**WRITTEN REQUEST**
Rewrite the rows below as a JSON list of strings, with one string per line and blank lines omitted.

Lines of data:
****************************************

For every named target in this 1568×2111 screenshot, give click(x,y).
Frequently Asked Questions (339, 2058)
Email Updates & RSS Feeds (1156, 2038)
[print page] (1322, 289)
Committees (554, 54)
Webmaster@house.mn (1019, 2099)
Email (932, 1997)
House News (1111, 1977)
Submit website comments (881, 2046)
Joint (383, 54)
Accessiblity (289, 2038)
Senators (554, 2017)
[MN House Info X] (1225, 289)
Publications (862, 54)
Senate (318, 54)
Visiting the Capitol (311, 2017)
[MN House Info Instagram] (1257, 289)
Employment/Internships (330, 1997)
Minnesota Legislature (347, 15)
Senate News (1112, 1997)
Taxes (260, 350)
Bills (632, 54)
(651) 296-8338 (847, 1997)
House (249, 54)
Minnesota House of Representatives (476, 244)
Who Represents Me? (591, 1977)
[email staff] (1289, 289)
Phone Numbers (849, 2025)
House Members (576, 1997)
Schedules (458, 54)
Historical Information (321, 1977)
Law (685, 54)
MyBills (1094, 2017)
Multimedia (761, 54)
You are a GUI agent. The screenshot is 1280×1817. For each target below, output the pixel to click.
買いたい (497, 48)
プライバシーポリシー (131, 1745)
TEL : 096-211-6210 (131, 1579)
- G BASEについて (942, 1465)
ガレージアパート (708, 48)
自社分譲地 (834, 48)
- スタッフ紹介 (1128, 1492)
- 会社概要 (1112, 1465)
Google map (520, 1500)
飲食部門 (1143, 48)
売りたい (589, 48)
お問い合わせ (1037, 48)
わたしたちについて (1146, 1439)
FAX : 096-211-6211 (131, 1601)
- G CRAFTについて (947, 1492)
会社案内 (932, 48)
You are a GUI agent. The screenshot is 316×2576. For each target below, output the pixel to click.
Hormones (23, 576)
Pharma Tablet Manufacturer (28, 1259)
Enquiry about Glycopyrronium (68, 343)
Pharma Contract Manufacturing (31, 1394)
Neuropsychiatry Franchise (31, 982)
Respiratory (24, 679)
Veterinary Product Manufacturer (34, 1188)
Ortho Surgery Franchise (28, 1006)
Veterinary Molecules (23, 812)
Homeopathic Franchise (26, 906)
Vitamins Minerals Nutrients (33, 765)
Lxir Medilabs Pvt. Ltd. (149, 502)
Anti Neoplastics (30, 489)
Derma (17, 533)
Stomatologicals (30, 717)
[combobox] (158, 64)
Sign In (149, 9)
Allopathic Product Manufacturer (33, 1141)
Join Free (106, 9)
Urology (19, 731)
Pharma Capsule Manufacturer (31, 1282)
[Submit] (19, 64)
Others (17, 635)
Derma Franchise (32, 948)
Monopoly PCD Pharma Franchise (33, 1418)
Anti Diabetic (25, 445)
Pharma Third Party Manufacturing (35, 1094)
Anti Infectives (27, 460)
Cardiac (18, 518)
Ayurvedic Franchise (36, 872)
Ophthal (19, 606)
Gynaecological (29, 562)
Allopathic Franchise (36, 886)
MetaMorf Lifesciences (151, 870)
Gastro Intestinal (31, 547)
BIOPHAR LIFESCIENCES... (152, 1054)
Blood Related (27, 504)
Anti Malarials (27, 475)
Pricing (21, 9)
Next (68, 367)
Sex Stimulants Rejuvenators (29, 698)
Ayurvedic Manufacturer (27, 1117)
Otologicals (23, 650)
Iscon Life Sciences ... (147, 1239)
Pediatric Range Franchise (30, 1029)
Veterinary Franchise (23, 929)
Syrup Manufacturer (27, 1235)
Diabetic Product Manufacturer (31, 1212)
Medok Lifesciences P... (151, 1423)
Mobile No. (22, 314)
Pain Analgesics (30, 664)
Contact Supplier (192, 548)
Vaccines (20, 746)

****************************************

**RESPONSE BELOW**
[
  "For every named target in this 1568×2111 screenshot, give click(x,y).",
  "Frequently Asked Questions (339, 2058)",
  "Email Updates & RSS Feeds (1156, 2038)",
  "[print page] (1322, 289)",
  "Committees (554, 54)",
  "Webmaster@house.mn (1019, 2099)",
  "Email (932, 1997)",
  "House News (1111, 1977)",
  "Submit website comments (881, 2046)",
  "Joint (383, 54)",
  "Accessiblity (289, 2038)",
  "Senators (554, 2017)",
  "[MN House Info X] (1225, 289)",
  "Publications (862, 54)",
  "Senate (318, 54)",
  "Visiting the Capitol (311, 2017)",
  "[MN House Info Instagram] (1257, 289)",
  "Employment/Internships (330, 1997)",
  "Minnesota Legislature (347, 15)",
  "Senate News (1112, 1997)",
  "Taxes (260, 350)",
  "Bills (632, 54)",
  "(651) 296-8338 (847, 1997)",
  "House (249, 54)",
  "Minnesota House of Representatives (476, 244)",
  "Who Represents Me? (591, 1977)",
  "[email staff] (1289, 289)",
  "Phone Numbers (849, 2025)",
  "House Members (576, 1997)",
  "Schedules (458, 54)",
  "Historical Information (321, 1977)",
  "Law (685, 54)",
  "MyBills (1094, 2017)",
  "Multimedia (761, 54)",
  "You are a GUI agent. The screenshot is 1280×1817. For each target below, output the pixel to click.",
  "買いたい (497, 48)",
  "プライバシーポリシー (131, 1745)",
  "TEL : 096-211-6210 (131, 1579)",
  "- G BASEについて (942, 1465)",
  "ガレージアパート (708, 48)",
  "自社分譲地 (834, 48)",
  "- スタッフ紹介 (1128, 1492)",
  "- 会社概要 (1112, 1465)",
  "Google map (520, 1500)",
  "飲食部門 (1143, 48)",
  "売りたい (589, 48)",
  "お問い合わせ (1037, 48)",
  "わたしたちについて (1146, 1439)",
  "FAX : 096-211-6211 (131, 1601)",
  "- G CRAFTについて (947, 1492)",
  "会社案内 (932, 48)",
  "You are a GUI agent. The screenshot is 316×2576. For each target below, output the pixel to click.",
  "Hormones (23, 576)",
  "Pharma Tablet Manufacturer (28, 1259)",
  "Enquiry about Glycopyrronium (68, 343)",
  "Pharma Contract Manufacturing (31, 1394)",
  "Neuropsychiatry Franchise (31, 982)",
  "Respiratory (24, 679)",
  "Veterinary Product Manufacturer (34, 1188)",
  "Ortho Surgery Franchise (28, 1006)",
  "Veterinary Molecules (23, 812)",
  "Homeopathic Franchise (26, 906)",
  "Vitamins Minerals Nutrients (33, 765)",
  "Lxir Medilabs Pvt. Ltd. (149, 502)",
  "Anti Neoplastics (30, 489)",
  "Derma (17, 533)",
  "Stomatologicals (30, 717)",
  "[combobox] (158, 64)",
  "Sign In (149, 9)",
  "Allopathic Product Manufacturer (33, 1141)",
  "Join Free (106, 9)",
  "Urology (19, 731)",
  "Pharma Capsule Manufacturer (31, 1282)",
  "[Submit] (19, 64)",
  "Others (17, 635)",
  "Derma Franchise (32, 948)",
  "Monopoly PCD Pharma Franchise (33, 1418)",
  "Anti Diabetic (25, 445)",
  "Pharma Third Party Manufacturing (35, 1094)",
  "Anti Infectives (27, 460)",
  "Cardiac (18, 518)",
  "Ayurvedic Franchise (36, 872)",
  "Ophthal (19, 606)",
  "Gynaecological (29, 562)",
  "Allopathic Franchise (36, 886)",
  "MetaMorf Lifesciences (151, 870)",
  "Gastro Intestinal (31, 547)",
  "BIOPHAR LIFESCIENCES... (152, 1054)",
  "Blood Related (27, 504)",
  "Anti Malarials (27, 475)",
  "Pricing (21, 9)",
  "Next (68, 367)",
  "Sex Stimulants Rejuvenators (29, 698)",
  "Ayurvedic Manufacturer (27, 1117)",
  "Otologicals (23, 650)",
  "Iscon Life Sciences ... (147, 1239)",
  "Pediatric Range Franchise (30, 1029)",
  "Veterinary Franchise (23, 929)",
  "Syrup Manufacturer (27, 1235)",
  "Diabetic Product Manufacturer (31, 1212)",
  "Medok Lifesciences P... (151, 1423)",
  "Mobile No. (22, 314)",
  "Pain Analgesics (30, 664)",
  "Contact Supplier (192, 548)",
  "Vaccines (20, 746)"
]